Researchers led by the Babraham Institute's Peter Fraser used promoter capture Hi-C (PCHi-C) to generate a catalog of the genomic regions with which some 31,000 promoters interact. As they reported in Cell this week, the researchers found that promoter interactions were cell-type specific and that interacting regions were enriched for expression quantitative trait loci (eQTLs). In addition, by linking SNPs identified through genome-wide association studies to PCHi-C interaction data, the researchers prioritized a number of candidate genes for susceptibility to common diseases.
"By identifying which parts of the genome connect with which genes, we have discovered hundreds of thousands of regions that are necessary to switch genes on and off," Fraser said in a statement. "Small changes to the DNA sequence of these distal regulatory regions can interfere with the normal control of genes, leading to a greater chance of developing a specific disease."
This paper is one of a suite of 41 articles appearing in Cell and other journals from the International Human Epigenome Consortium that provide epigenetic datasets or tools along with glimpses into the role of epigenetics in various conditions such as cancer, immune conditions, and autism.
In this paper, Fraser and his colleagues turned to PCHi-C, a version of the Hi-C method to uncover long-range interactions within the genome that they said could better identify promoter interactions.
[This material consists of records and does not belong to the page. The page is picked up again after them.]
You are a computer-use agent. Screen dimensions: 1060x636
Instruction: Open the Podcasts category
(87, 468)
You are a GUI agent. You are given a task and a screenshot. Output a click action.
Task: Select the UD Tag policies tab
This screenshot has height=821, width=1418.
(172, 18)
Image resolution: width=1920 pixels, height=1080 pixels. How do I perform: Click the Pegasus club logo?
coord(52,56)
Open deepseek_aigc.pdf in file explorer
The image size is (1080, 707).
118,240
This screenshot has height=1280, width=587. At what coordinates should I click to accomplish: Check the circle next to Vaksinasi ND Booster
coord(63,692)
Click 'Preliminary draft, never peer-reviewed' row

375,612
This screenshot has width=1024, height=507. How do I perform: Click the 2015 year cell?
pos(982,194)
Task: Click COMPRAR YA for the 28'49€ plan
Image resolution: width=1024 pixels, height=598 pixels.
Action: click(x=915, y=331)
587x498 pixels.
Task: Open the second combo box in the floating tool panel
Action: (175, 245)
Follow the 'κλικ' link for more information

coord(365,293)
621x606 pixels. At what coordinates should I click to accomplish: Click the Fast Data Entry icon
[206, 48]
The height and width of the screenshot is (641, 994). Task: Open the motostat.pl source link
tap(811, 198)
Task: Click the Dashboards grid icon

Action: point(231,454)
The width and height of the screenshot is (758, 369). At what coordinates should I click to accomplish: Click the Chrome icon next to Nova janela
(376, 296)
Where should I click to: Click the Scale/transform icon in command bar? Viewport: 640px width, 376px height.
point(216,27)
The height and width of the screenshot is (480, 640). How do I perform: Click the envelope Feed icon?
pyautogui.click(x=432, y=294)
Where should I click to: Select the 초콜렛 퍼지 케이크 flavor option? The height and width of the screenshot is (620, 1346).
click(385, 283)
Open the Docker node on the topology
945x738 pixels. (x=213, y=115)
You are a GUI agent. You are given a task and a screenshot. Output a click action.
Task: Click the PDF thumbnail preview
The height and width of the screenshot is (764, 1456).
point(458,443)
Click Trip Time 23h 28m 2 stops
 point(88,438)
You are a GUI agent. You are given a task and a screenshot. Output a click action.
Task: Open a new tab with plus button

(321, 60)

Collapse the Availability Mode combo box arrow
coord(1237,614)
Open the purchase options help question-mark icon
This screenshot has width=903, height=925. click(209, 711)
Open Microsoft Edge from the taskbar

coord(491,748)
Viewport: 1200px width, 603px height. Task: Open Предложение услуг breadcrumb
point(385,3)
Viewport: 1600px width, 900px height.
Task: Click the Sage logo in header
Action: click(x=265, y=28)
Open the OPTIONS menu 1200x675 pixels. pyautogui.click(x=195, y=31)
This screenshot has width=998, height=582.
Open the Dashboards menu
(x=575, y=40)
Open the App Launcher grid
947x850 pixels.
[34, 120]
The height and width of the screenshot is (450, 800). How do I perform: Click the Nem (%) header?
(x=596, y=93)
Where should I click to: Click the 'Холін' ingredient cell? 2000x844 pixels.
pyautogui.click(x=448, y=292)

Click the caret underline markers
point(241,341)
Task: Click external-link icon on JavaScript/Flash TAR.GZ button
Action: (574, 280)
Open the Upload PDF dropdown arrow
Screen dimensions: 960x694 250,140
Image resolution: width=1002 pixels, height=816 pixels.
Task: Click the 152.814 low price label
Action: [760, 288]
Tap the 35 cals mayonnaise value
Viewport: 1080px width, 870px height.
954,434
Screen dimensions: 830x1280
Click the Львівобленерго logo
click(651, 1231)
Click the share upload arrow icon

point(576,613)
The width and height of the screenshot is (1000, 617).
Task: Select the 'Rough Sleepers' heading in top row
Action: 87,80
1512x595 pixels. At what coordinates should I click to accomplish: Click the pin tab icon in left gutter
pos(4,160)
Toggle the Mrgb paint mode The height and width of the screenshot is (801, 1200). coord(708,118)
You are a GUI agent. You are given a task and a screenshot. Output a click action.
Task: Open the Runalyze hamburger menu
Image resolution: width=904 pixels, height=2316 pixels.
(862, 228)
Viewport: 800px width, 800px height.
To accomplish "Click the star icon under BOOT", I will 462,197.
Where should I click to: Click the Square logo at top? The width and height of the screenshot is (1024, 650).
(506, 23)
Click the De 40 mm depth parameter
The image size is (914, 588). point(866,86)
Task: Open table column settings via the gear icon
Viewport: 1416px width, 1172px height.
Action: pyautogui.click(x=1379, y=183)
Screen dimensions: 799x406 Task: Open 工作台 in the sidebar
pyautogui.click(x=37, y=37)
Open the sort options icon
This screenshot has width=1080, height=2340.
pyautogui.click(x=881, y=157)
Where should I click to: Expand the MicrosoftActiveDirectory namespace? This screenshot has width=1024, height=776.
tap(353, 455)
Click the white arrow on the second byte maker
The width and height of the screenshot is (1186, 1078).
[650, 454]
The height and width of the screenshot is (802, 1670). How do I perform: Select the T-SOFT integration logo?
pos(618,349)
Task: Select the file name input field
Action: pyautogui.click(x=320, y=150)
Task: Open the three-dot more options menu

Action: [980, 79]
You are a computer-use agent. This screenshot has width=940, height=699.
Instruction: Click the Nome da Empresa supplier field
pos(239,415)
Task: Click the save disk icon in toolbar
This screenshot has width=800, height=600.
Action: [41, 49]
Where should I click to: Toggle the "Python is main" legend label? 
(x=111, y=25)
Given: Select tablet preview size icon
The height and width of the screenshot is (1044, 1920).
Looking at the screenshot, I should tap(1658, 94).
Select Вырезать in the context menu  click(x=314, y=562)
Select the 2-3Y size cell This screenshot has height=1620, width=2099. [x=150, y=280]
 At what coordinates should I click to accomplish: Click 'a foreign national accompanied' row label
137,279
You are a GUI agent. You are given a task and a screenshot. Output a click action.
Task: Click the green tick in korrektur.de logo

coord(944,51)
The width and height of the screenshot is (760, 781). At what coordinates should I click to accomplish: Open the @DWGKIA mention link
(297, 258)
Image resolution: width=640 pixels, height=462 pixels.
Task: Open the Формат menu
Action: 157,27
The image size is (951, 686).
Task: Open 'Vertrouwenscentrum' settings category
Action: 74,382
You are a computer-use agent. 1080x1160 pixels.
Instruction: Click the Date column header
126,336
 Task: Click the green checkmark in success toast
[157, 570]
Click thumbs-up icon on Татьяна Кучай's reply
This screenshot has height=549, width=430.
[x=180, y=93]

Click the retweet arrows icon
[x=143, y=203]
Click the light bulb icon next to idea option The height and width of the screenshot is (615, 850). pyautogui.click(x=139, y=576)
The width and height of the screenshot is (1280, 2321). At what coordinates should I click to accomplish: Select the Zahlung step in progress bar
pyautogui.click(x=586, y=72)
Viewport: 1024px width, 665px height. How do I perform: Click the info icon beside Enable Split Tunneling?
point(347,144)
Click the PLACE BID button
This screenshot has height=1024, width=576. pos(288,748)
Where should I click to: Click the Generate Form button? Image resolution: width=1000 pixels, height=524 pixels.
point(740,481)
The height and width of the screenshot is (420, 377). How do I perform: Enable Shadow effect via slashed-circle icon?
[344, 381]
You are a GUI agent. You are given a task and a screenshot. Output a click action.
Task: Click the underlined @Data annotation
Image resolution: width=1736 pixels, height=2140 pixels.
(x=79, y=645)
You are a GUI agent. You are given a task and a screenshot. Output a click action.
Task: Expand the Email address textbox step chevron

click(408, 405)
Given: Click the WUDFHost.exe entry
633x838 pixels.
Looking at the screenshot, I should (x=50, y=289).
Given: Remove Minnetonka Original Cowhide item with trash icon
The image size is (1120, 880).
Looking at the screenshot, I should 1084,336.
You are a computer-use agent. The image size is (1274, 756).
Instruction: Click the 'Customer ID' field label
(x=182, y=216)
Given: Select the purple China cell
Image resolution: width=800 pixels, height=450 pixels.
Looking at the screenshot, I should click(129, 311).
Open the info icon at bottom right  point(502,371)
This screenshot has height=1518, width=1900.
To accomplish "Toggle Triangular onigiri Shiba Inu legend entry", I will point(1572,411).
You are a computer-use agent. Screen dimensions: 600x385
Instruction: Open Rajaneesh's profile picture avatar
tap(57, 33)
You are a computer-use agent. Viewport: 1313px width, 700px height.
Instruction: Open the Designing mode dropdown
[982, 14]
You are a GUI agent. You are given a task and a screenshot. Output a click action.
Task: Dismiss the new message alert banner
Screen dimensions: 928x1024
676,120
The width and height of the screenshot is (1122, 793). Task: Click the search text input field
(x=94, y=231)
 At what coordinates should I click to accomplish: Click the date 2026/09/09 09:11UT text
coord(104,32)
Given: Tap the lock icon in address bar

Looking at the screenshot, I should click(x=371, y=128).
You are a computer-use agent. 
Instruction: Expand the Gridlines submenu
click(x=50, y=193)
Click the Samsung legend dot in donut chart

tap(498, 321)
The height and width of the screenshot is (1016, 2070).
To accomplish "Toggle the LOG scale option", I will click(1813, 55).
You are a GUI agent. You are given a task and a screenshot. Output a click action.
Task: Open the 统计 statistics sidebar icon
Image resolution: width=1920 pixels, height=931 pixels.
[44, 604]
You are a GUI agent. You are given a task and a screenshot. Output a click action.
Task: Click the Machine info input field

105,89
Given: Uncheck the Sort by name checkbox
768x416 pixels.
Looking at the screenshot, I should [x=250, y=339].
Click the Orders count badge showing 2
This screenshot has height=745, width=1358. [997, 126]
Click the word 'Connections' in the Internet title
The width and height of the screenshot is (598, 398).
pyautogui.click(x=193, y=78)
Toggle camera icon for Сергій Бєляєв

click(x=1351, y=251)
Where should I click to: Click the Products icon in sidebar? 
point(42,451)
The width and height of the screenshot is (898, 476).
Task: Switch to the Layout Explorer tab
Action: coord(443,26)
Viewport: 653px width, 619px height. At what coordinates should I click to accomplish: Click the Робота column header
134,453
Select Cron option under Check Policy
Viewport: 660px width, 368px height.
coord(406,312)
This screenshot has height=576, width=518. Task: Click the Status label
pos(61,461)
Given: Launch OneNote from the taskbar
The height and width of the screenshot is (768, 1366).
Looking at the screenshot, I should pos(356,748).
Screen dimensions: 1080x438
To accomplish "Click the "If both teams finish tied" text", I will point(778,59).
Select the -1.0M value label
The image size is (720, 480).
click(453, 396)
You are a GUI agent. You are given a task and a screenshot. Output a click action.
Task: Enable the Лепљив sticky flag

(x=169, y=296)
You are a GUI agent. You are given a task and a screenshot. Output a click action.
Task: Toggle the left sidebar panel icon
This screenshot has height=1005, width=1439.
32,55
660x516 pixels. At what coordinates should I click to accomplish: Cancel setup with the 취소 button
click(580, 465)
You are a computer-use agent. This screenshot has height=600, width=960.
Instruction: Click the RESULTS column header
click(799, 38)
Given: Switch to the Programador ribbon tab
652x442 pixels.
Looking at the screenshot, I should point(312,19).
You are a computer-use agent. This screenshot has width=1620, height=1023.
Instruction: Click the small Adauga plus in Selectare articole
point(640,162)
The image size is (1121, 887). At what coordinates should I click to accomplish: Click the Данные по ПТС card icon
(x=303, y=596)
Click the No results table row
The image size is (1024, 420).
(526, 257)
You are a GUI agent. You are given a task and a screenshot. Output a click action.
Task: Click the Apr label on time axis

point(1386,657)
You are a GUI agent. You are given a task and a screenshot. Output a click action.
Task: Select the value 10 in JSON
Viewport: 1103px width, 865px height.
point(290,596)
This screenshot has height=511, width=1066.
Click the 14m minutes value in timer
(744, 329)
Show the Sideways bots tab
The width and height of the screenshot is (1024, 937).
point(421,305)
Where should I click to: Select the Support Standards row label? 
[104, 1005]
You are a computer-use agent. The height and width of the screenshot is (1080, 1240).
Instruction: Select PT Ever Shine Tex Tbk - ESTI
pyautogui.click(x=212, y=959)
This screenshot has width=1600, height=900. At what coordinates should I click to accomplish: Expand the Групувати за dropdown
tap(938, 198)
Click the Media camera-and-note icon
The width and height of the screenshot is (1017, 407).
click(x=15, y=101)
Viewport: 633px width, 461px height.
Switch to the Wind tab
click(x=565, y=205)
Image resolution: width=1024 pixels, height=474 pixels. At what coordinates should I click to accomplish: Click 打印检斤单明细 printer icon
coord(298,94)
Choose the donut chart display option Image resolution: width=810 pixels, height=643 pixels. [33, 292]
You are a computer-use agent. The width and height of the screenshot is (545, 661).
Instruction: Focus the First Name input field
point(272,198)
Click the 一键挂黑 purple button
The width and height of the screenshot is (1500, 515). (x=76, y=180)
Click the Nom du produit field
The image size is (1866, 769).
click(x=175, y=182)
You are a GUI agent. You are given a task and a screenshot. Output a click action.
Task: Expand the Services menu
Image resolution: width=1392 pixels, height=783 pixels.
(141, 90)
In PCHi-C, sequence capture is used to pull down fragments that are enriched for such promoter interactions. The researchers applied the approach to 17 human primary blood cell types to generate a catalog of the interactions of 31, 253 annotated promoters.
Overall, the researchers reported that they uncovered 698,187 high-confidence unique promoter interactions. About 10 percent of these were promoter-to-promoter interactions, while the remaining 90 percent were interactions between promoters and other parts of the genome.
A principal components analysis of the interactions revealed close clustering of biological replicates and separating of the individual cell types, suggesting that the promoter interactions are cell-type specific. Some interactions were shared among cells belonging to the same lineage, the researchers said.
Regions of the genome that interacted with promoters were enriched for accessible chromatin and for histone marks like H3K27ac and H3K4me1 that are associated with active enhancers, the researchers added.
By integrating PCHi-C and eQTL information, Fraser and his colleagues found that the regions of the genome that interact with promoters are enriched for eQTLs — and specifically for eQTLs that regulate the same gene that that region is connected to.
For instance, when they examined eQTLs from a large meta-analysis of whole blood, they uncovered 1,214 lead cis-eQTLs that could be traced to promoter-interacting regions that physically touched the eQTL target gene promoter.
They also found that some eQTLs at promoter-interacting regions influenced more than one gene. For instance, the researchers traced the eQTL SNP rs71636780 to a promoter-interacting region of two genes, ARID1A and ZDHHC18, within monocytes. Variants of this SNP had opposing effects on the expression of the two genes.
This, the researchers said, underscores a regulatory role for promoter interactions and provides a possible link between non-coding regulatory variants and target genes.
When Fraser and his colleagues combined their PCHi-C data with summary statistics from 31 genome-wide association studies that examined autoimmune diseases, blood cell traits, and metabolic and other traits, they also found an enrichment of GWAS variants at promoter-interacting regions in relevant cell types.
Based on this, they developed a Bayesian strategy that used their promoter interaction data to prioritize putative disease-associated genes. In this way, the researchers prioritized 2,604 candidate genes for follow up.
"Mapping the genome's regulatory interactions establishes the missing link between a genetic change at one part of the genome with the gene it ultimately affects," co-author Mikhail Spivakov, also at the Babraham Institute, said. "While the results currently look promising, it will take many more years of work and rigorous testing before new treatments become available as a result of this fundamental research."